Copy the data verbatim, starting at the line that contains "Given: Buy 随机SSR装备 for 2 tickets" and ending after the line that contains "Looking at the".

→ **PROVIDED MATERIAL**
━━━━━━
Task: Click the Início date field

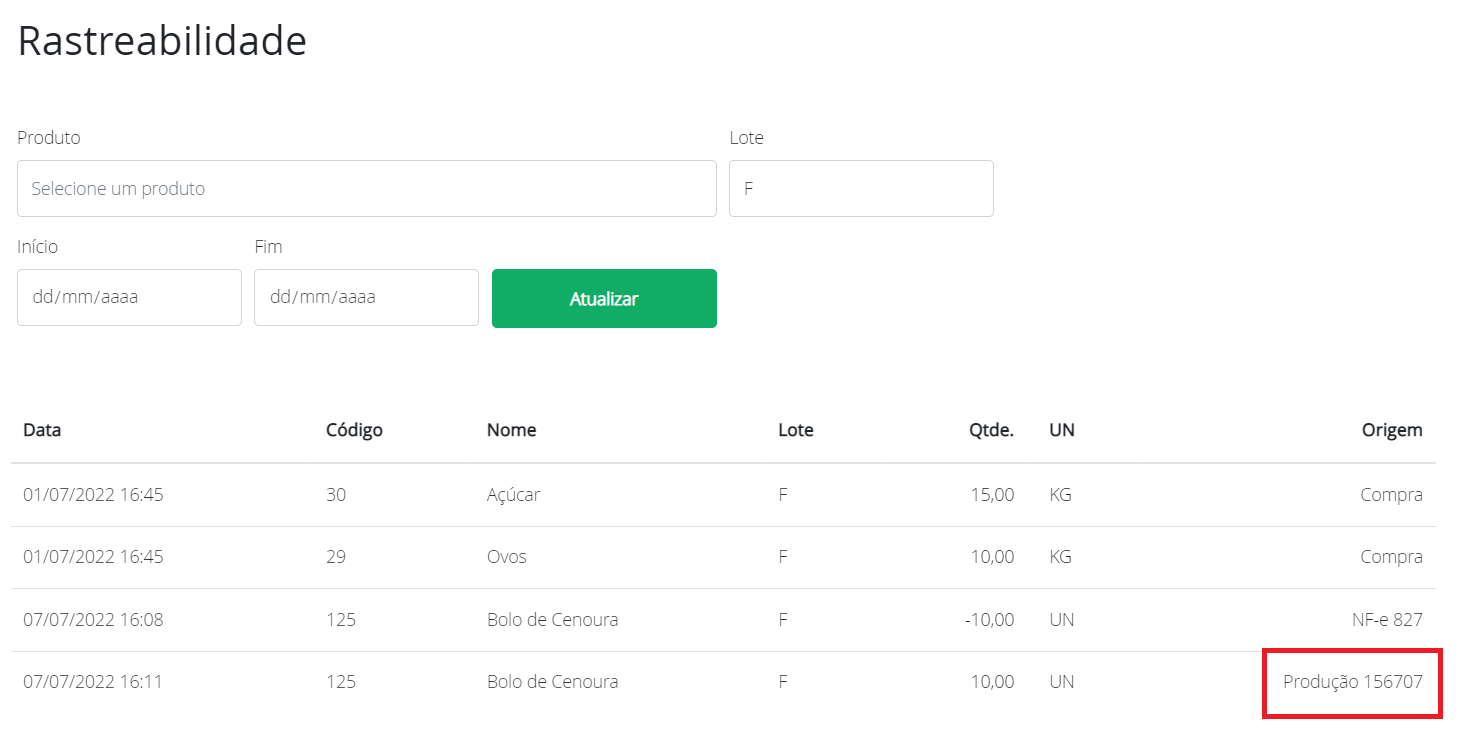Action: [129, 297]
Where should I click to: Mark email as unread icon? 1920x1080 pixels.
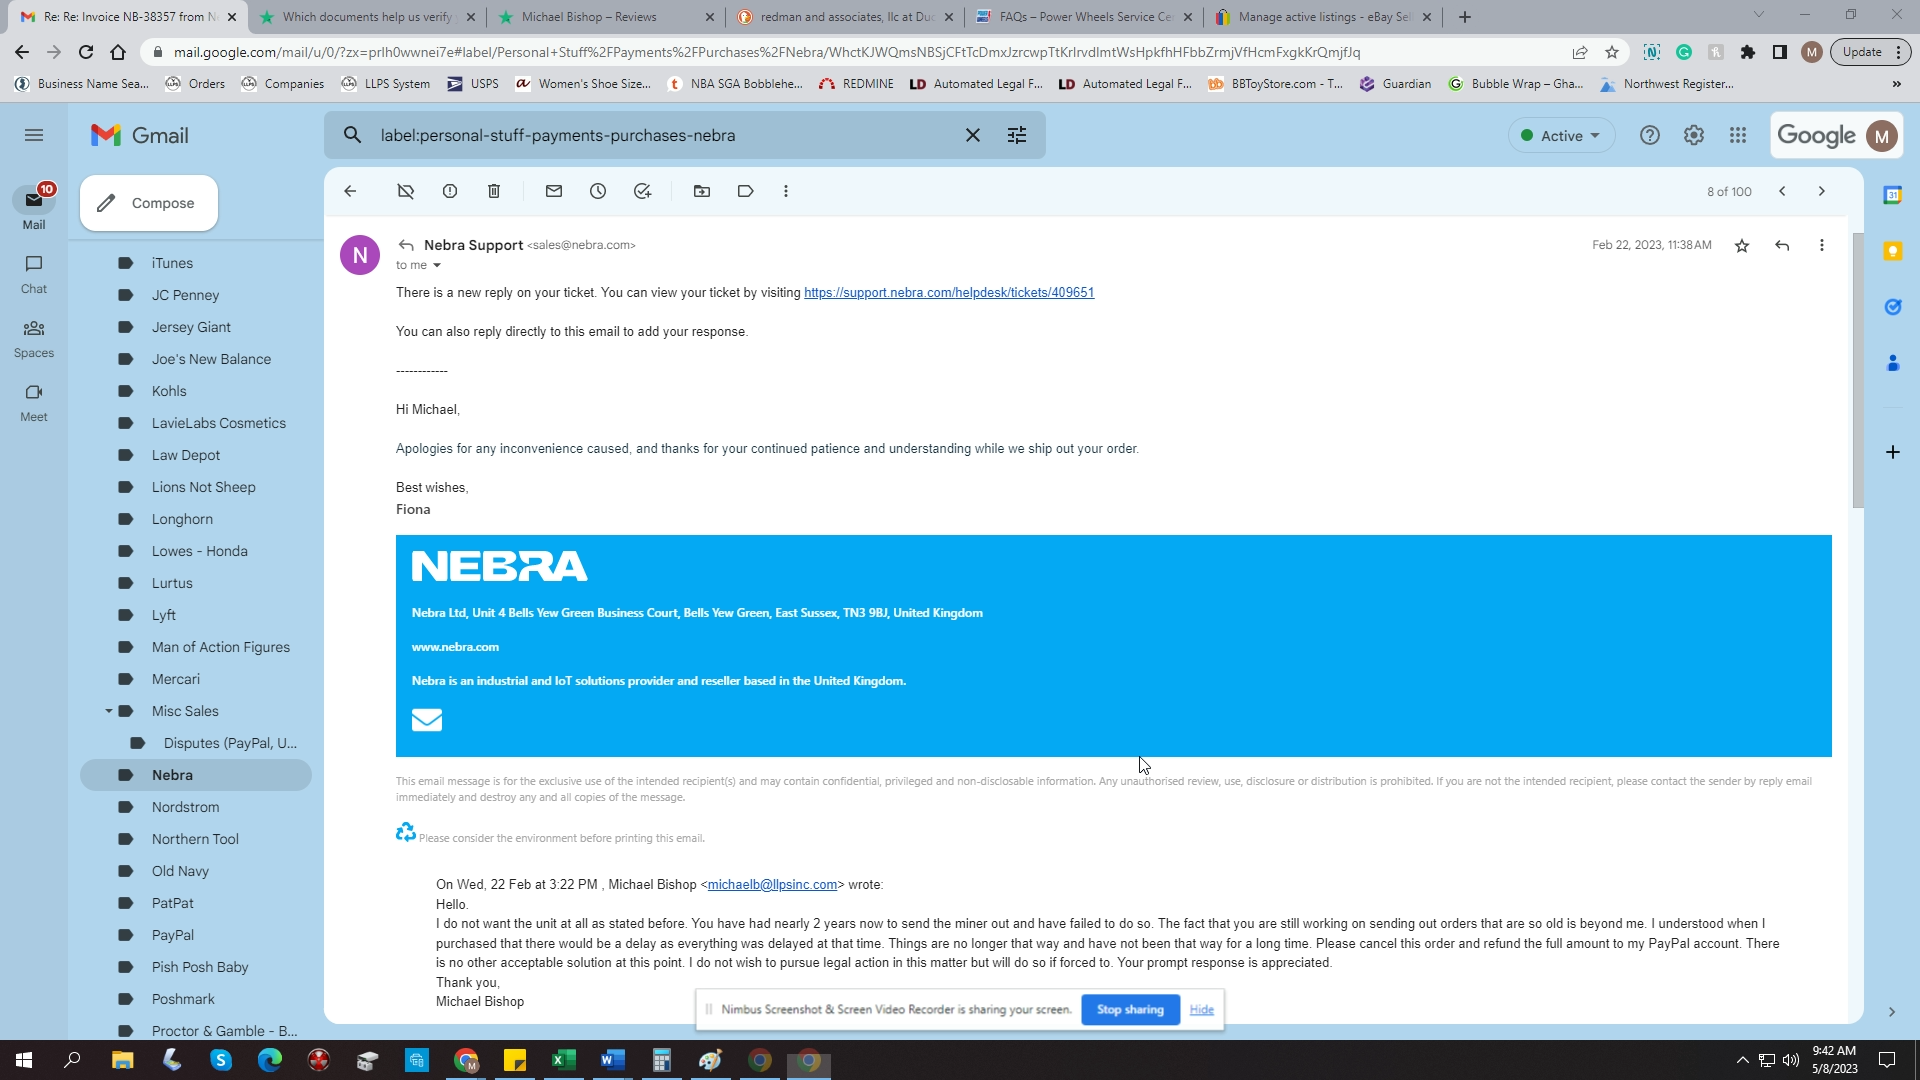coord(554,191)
━━━━━━
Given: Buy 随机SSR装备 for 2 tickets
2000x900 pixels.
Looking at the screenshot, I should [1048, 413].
━━━━━━
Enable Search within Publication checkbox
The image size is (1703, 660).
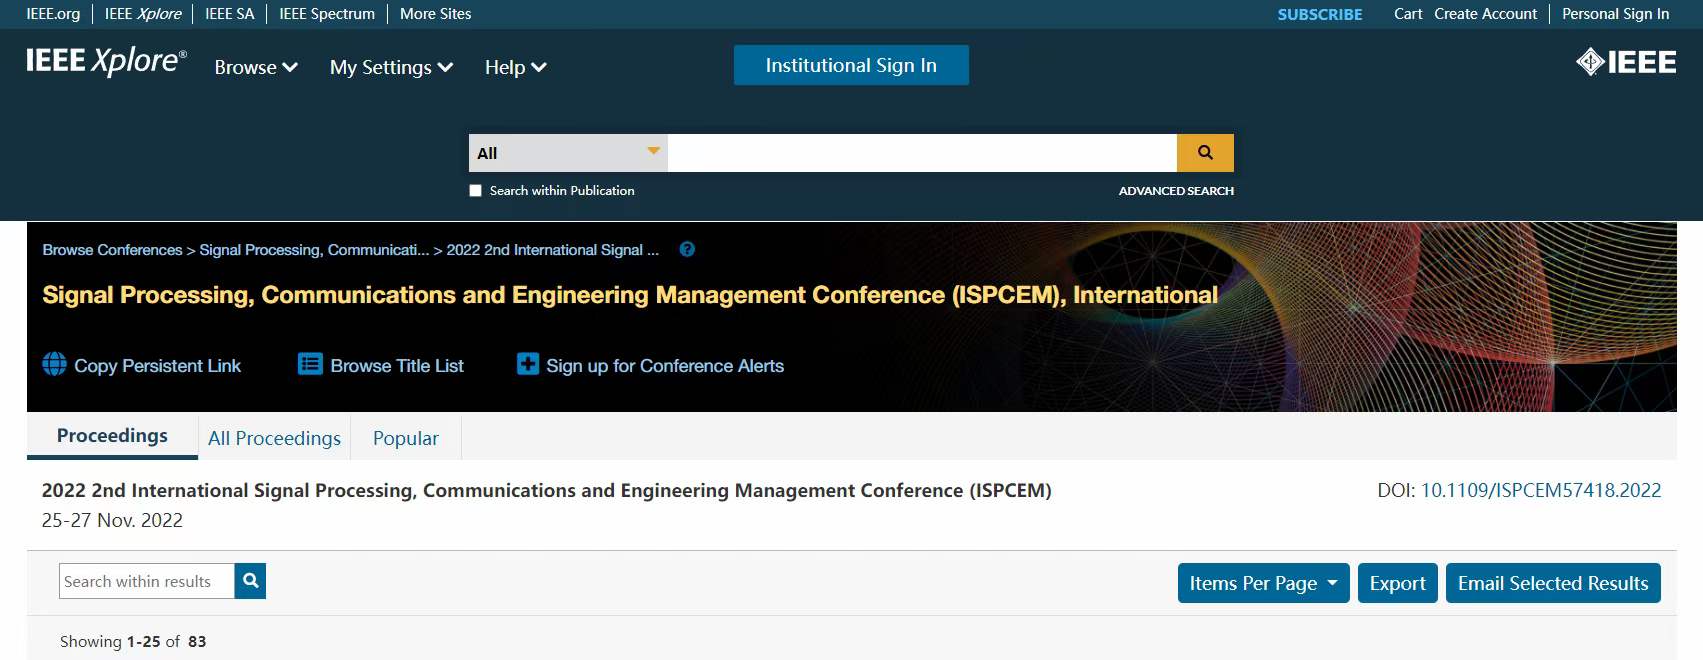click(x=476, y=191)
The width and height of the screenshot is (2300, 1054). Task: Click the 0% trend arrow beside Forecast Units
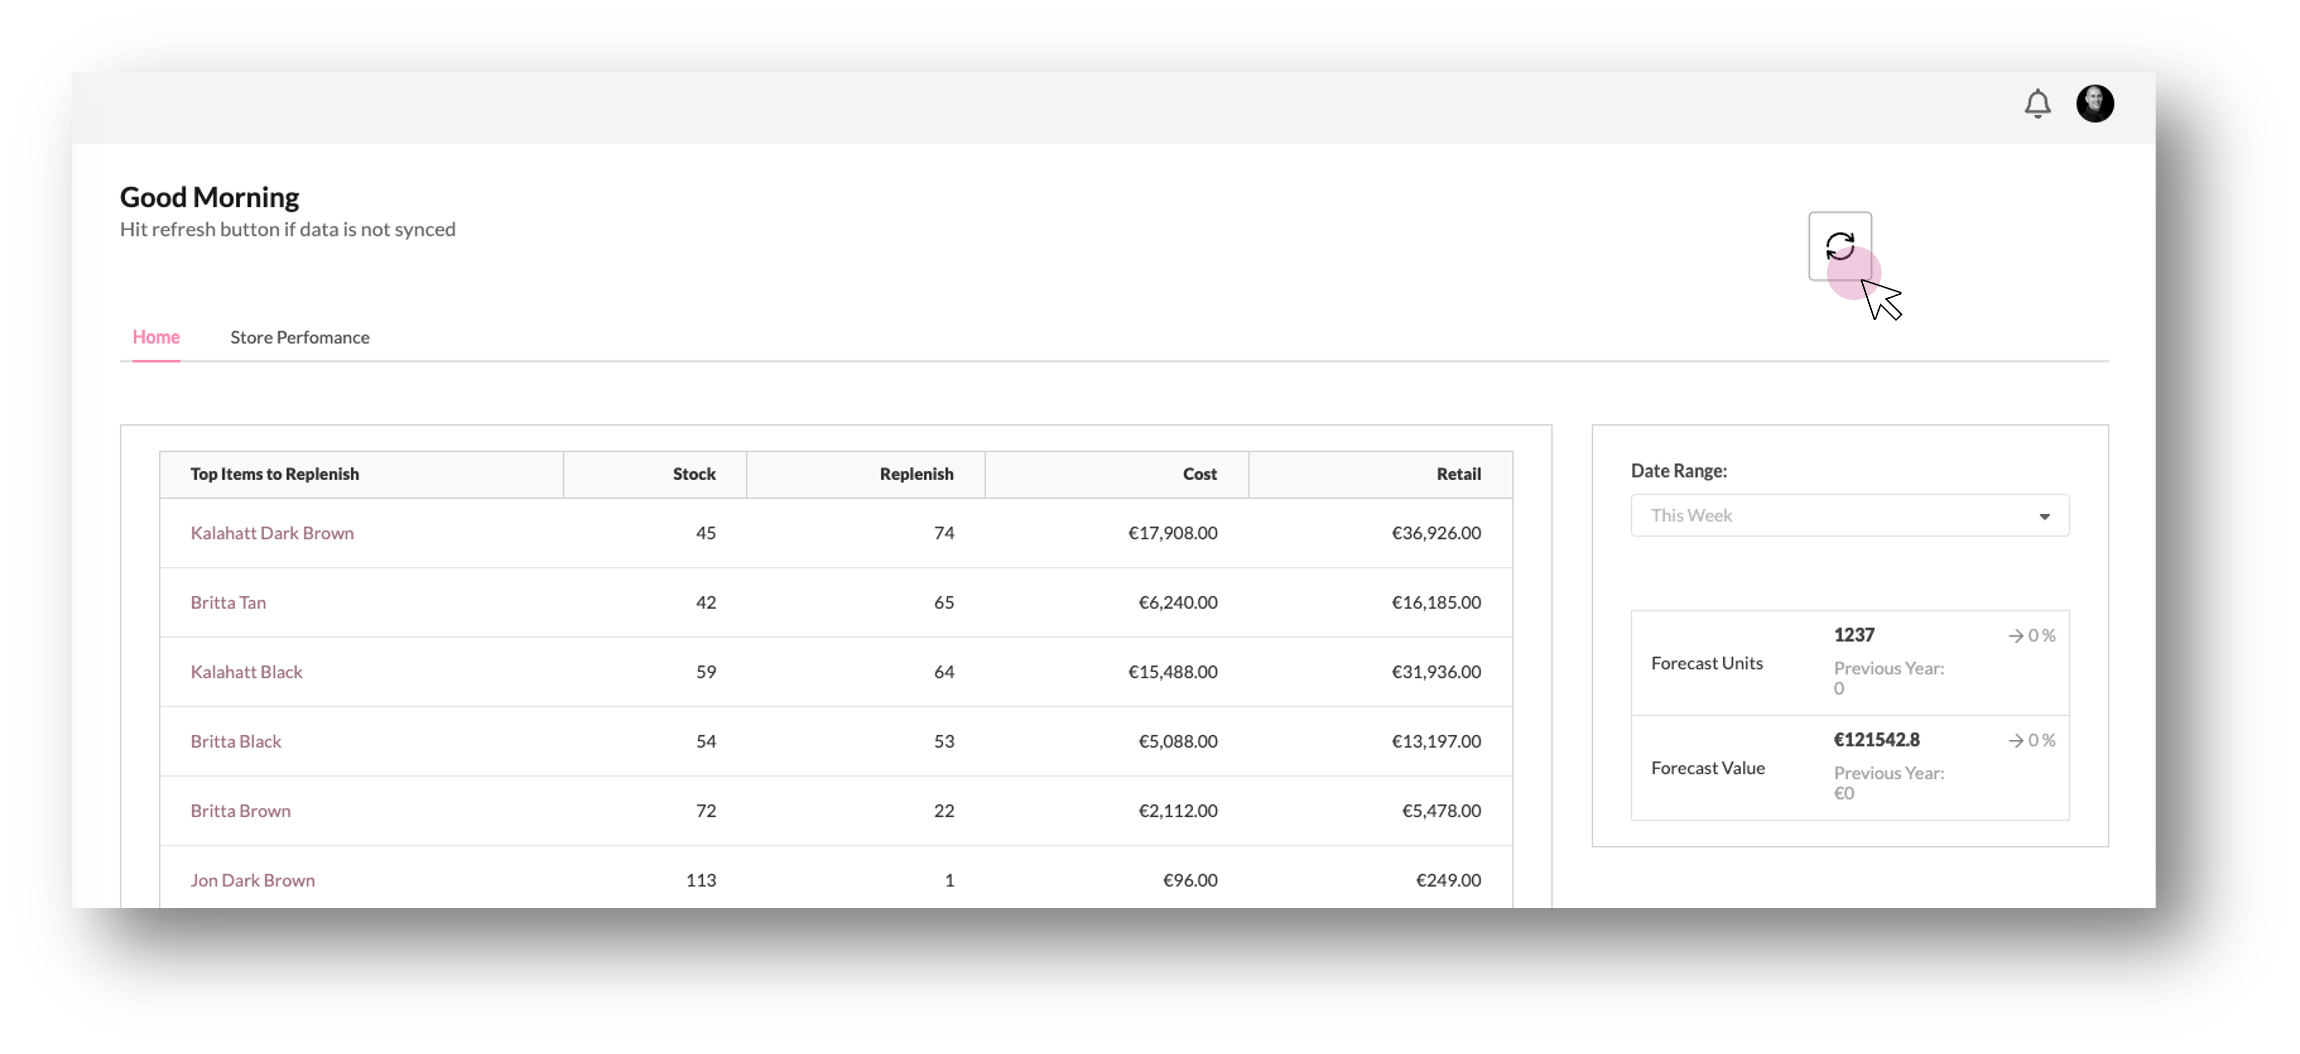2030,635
━━━━━━
→ **SOLUTION TO THIS PROBLEM**
Given: Buy 随机SSR装备 for 2 tickets
2000x900 pixels.
Looking at the screenshot, I should [1048, 413].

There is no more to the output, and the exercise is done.